=== Section Start ===

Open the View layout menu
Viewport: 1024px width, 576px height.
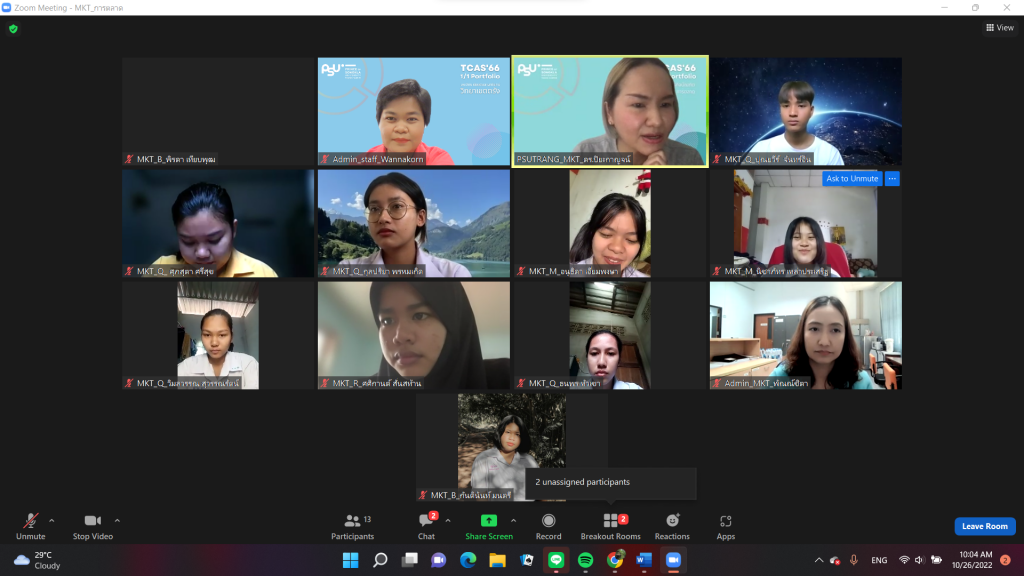(999, 28)
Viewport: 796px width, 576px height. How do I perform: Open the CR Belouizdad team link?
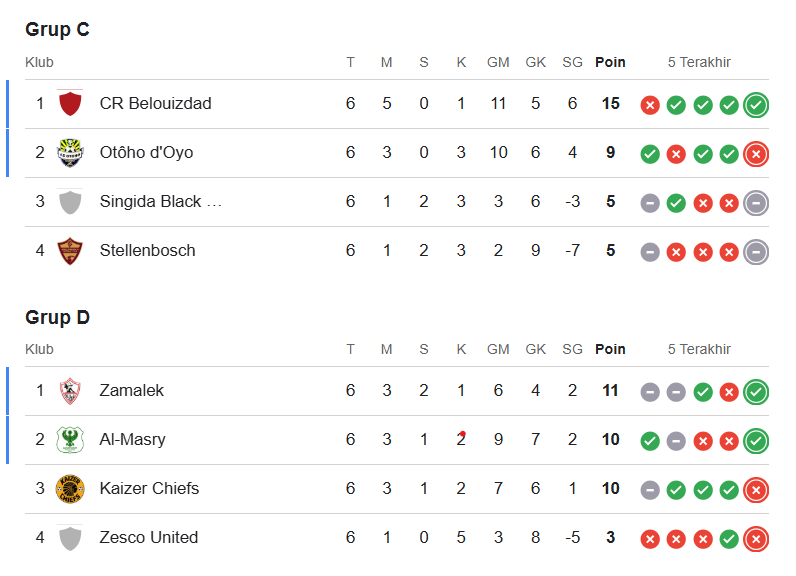pos(155,103)
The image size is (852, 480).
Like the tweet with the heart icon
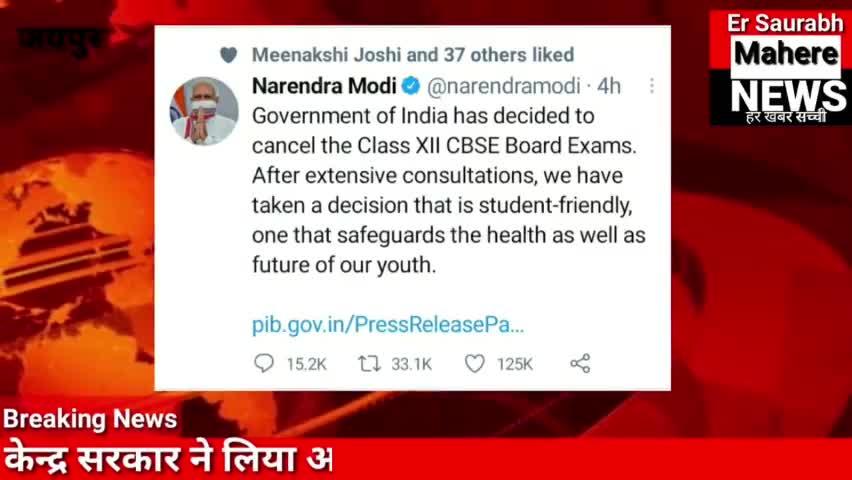coord(474,363)
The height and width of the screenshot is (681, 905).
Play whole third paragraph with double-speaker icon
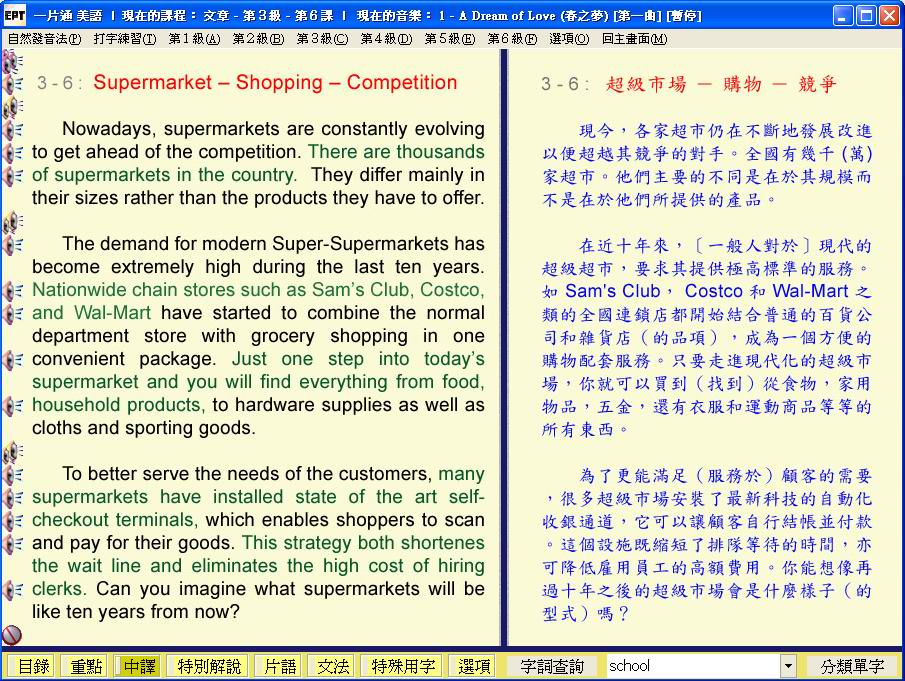tap(12, 452)
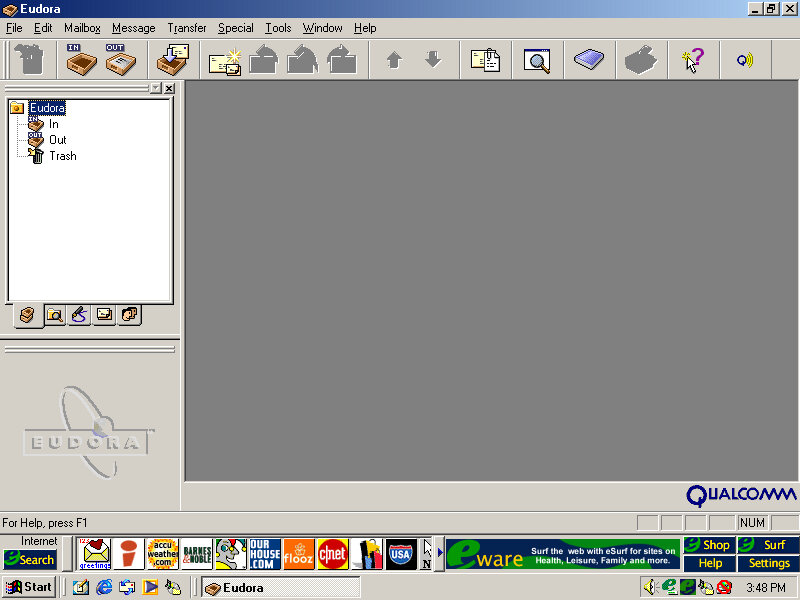
Task: Open the Mailbox menu
Action: click(82, 28)
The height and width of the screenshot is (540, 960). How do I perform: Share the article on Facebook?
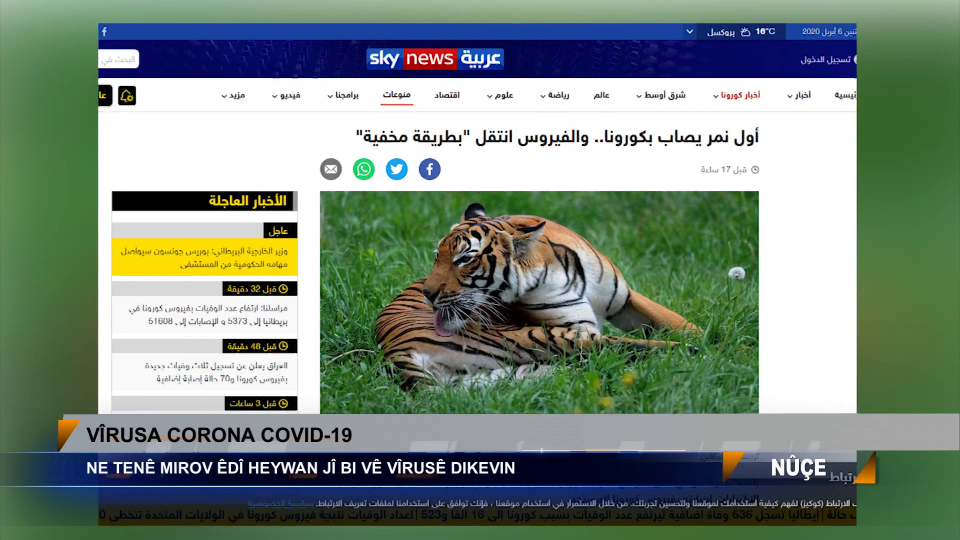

=== Section End ===

EXERCISE GOAL: Once every line above has been checked for the string "screenshot", give the number of matching lines and nothing more.

EXERCISE RESPONSE: 2